Wir erfahren, wo das Brandenburger Tor steht, wann und warum es erbaut wurde und welche Bedeutung der Bau des Tores hatte. Aus leeren Milchtüten, Zewarollen, Farbe und Klebeband bauen wir das Brandenburger Tor nach.

Wir verlassen Deutschland und wollen nun mehr über den Kontinent Afrika erfahren.

Bei unserer Reise durch Kenia begleitet uns Felix der Hase, der mit seiner Familie am Flughafen auf seinen Rückflug nach Hause wartet. Am Flughafen geht Felix jedoch verloren und steigt in ein falsches Flugzeug. Felix landet in Afrika, genau gesagt in Kenia. Dort lernt er Amali, einen Massai kennen. Amali nimmt uns mit auf eine Reise durch Kenia. Er möchte uns seiner Familie vorstellen und uns mehr über die Kultur der Massai erfahren lassen.  Doch wo liegt Kenia überhaupt?

Das schauen wir uns auf der großen Weltkarte an und finden die kenianische Flagge.

Zu unseren Projekt-Treffen begrüßen und verabschieden wir uns auf Suaheli, der Sprache der Massai. „Jambo“ (Guten Tag) und „Kwaheri“ (Auf Wiedersehen).

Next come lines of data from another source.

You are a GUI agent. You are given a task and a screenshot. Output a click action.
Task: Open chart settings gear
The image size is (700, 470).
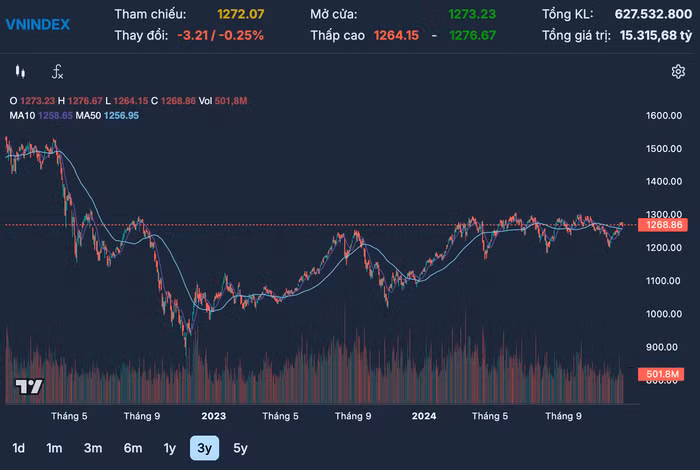678,71
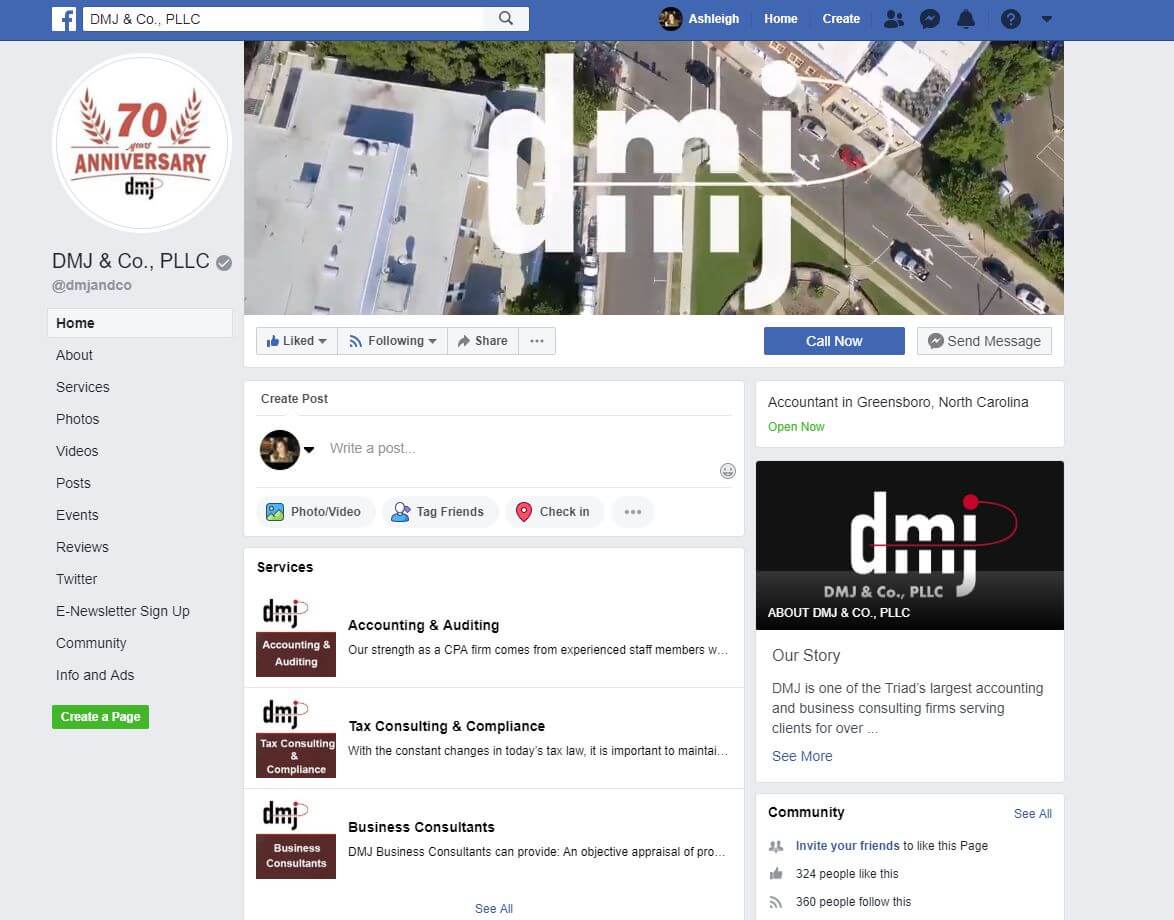The image size is (1174, 920).
Task: Open the Messenger icon in top bar
Action: 929,19
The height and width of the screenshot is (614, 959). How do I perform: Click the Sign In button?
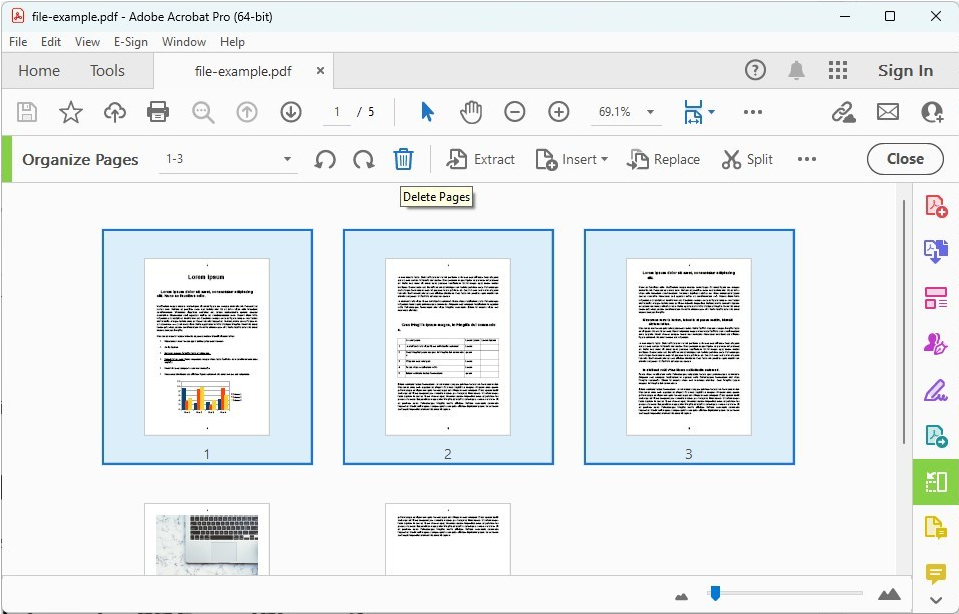click(x=905, y=70)
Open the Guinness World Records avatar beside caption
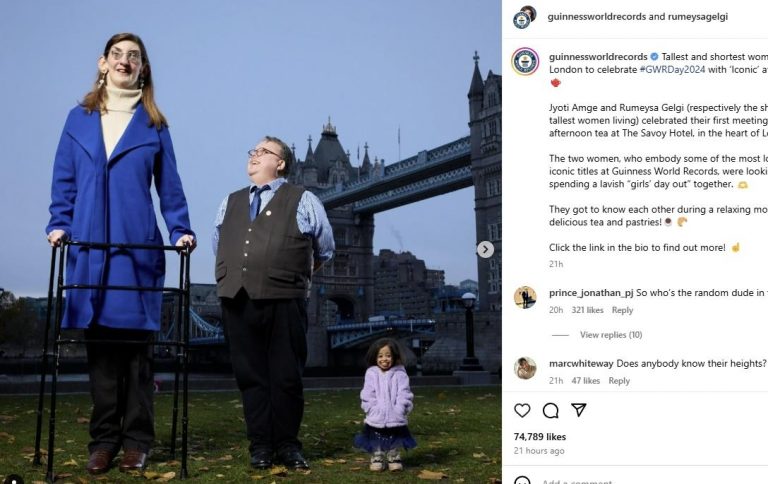Viewport: 768px width, 484px height. (525, 61)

Amali lässt uns erfahren, wie und wo die Massai leben, was eine Savanne ist, welche Tiere in der Savanne leben, welche Kleidung die Massai tragen, was und wie die Massai arbeiten, was sie essen, welche Lieder sie singen, was sie tanzen und was sie spielen. Hierbei lassen wir eigene Erfahrungen, Erlebnisse und bereits bestehendes Wissen mit einfließen. Wir gewinnen natürlich auch neue Erfahrungen dazu und können uns neues Wissen aneignen, indem wir uns aktiv mit den Massai auseinandersetzen.

Mit der Tupftechnik gestalten wir eine Savannenlandschaft auf weißem Papier und stellen traditionell massaiischen Schmuck her, der aus vielen bunten bewusst aneinandergereihten Perlen besteht. Wir bedrucken T-Shirts mit unterschiedlichen Formen und Mustern in den überwiegend bei den Massai verwendeten Farben blau und rot. Wir lernen zwei afrikanische Spiele kennen, die besonders von den Massai-Kindern gespielt werden („NGOLI“ und „BAO“), begleiten ein uns bereits bekanntes afrikanisches Lied mit verschiedenen Instrumenten, wie Trommeln und Rasseln, und backen einen kenianischen Bananenkuchen.

Abschluss unseres Projektes war unser „Massai-Fest“. Hier konnten wir unserem Publikum unsere Ergebnisse vorstellen, probierten mit unseren Eltern afrikanische Spiele aus, präsentierten unseren einstudierten Massai-Tanz und sangen ein afrikanisches Lied für unser Publikum.